肌醇是一种维生素类似物，其作用是与各种细胞内信号转导途径调节包括骨细胞、神经细胞代谢在内的生物过程有关。磷脂酰肌醇-3-激酶(phosphatidylinositol 3-kinase，PI3K)/丝氨酸/苏氨酸激酶(serine/threonine kinase，AKT)信号通路与骨质疏松的发生关系紧密[14]，肌醇被脂质激酶磷酸化后的下游产物磷脂酰肌醇三磷酸是作为第二信使参与调控PI3K/Akt信号通路的。XI等[15]通过模拟骨质疏松症的体内和体外实验发现，PI3K/Akt细胞信号通路可以促成骨细胞增殖、分化和诱导骨形成。研究结果显示，与假手术组相比，模型组大鼠血清中肌醇水平下调，提示大鼠去卵巢后可引起肌醇水平降低，而金刚丸组与模型组相比肌醇水平升高，由此可推测金刚丸防治PMOP，可能与肌醇磷酸代谢和PI3K/Akt信号通路的激活有关。

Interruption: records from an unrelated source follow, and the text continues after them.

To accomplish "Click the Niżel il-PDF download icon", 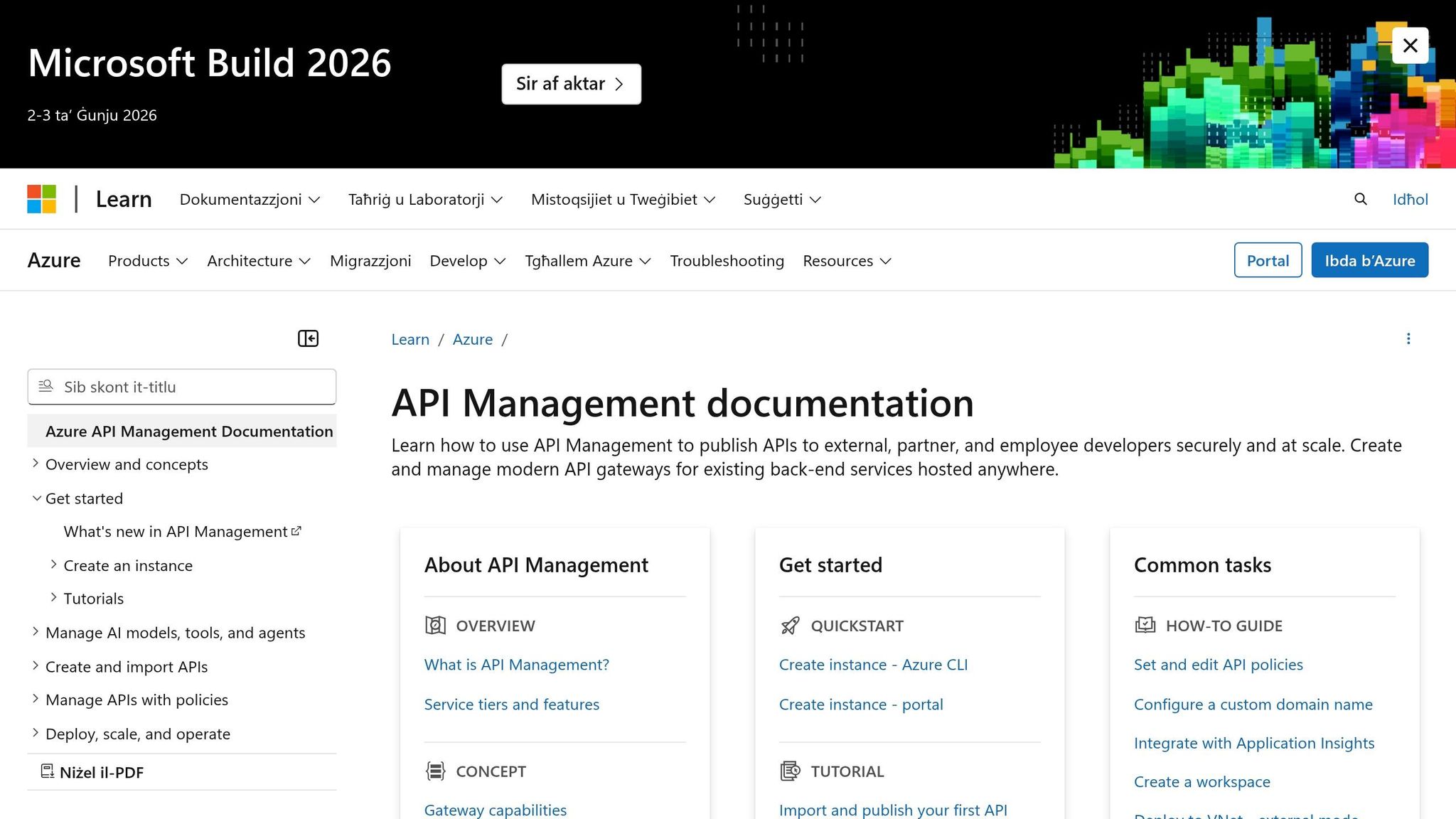I will [x=47, y=771].
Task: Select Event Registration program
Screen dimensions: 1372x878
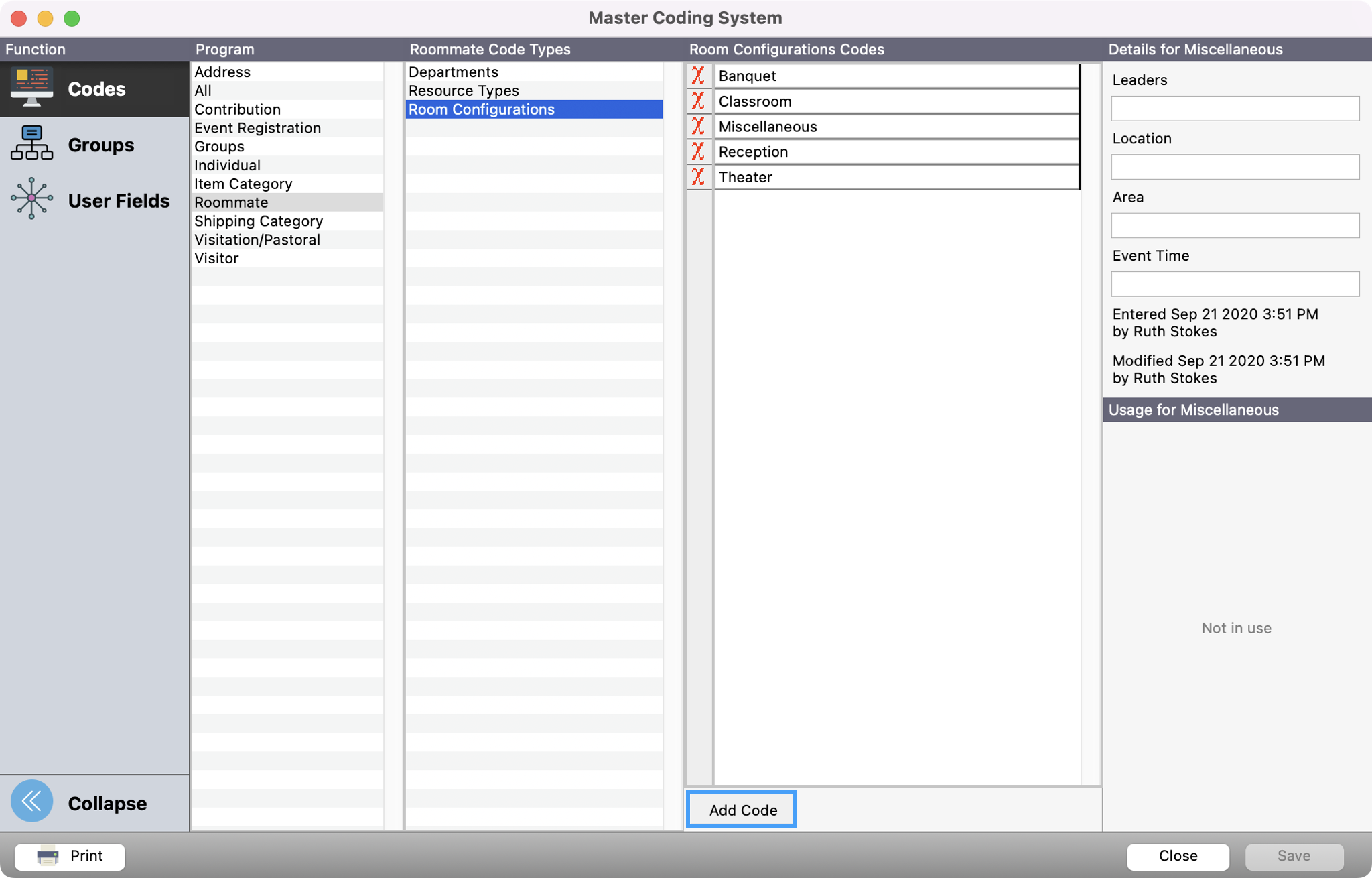Action: [257, 128]
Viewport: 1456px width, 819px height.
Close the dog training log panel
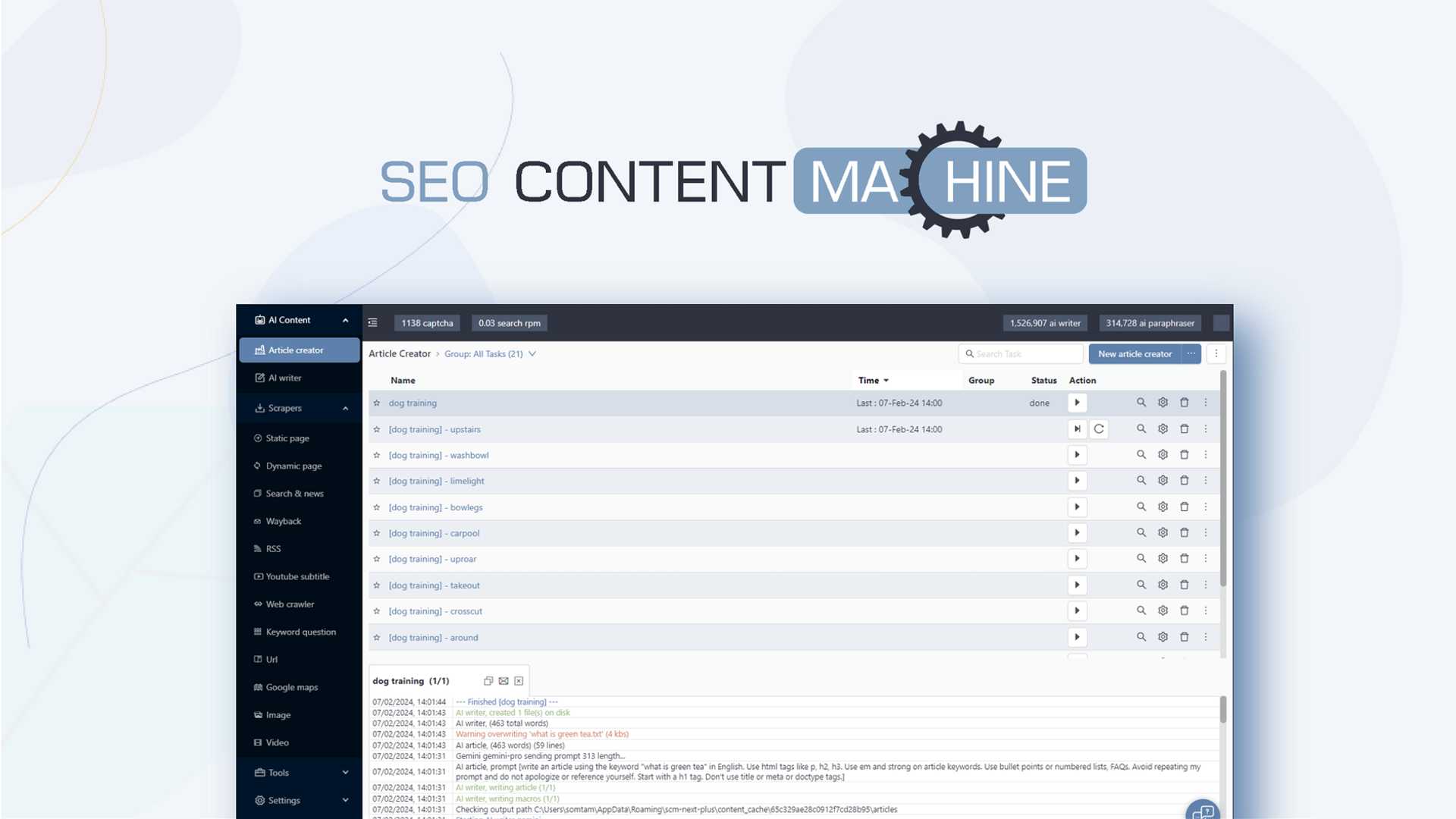click(x=519, y=681)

甘露糖、半乳糖、葡萄糖三种单糖都是机体所需的能量物质。半乳糖(galactose，GA)代谢几乎发生在肝脏中，被机体吸收的GA经半乳糖激酶诱导后、在半乳糖-l-磷酸尿苷酰转移酶介导作用下生成二磷酸尿甘半乳糖，再经过半乳糖-4表异构酶的表异构化，最后形成l-磷酸葡萄糖进入葡萄糖代谢[16]。在调节葡萄糖能量代谢的过程中，雌激素可多角度参与相关蛋白的表达，直接或间接影响葡萄糖转运过程、糖酵解和氧化磷酸化反应[17]。有关研究[18]还发现雌激素对肝脏糖脂代谢具有保护作用。本研究中，当模型组雌激素水平下降时，半乳糖水平显著升高，葡萄糖水平下降，表明GA转变成l-磷酸葡萄糖的途径受阻，导致半乳糖堆积，核因子κB信号通路及核因子κ B受体活化因子配体系统被GA转换的晚期糖基化终末产物、活性氧和自由基等物质激活，直接导致炎症反应和破骨细胞的活化[19]。金刚丸干预后可使大鼠体内异常的半乳糖含量回调到正常水平，由此推测这些代谢产物的的改变可能是金刚丸对PMOP的一种积极的保护或治疗机制。从热图上还可发现模型组的(R)- 3-羟基丁酸和脯氨酸水平较假手术组下降，而金刚丸组较模型组均上升，差异具有统计学意义。氨基酸不仅是细胞信号分子，而且是基因表达和蛋白质磷酸化级联反应的调节剂。研究表明[20]，在骨代谢方面氨基酸可以作为诱导骨形成和钙的直接调节剂。

综上所述，本研究采用GC-MS代谢组学技术进行分析，筛选出的13种代谢差异物可能作为诊断和治疗PMOP的潜在生物标志物，并且初步探讨了金刚丸改善PMOP可能与调节脂代谢、氨基酸代谢与糖代谢有关，为进一步指导临床诊治提供了一定的科学依据。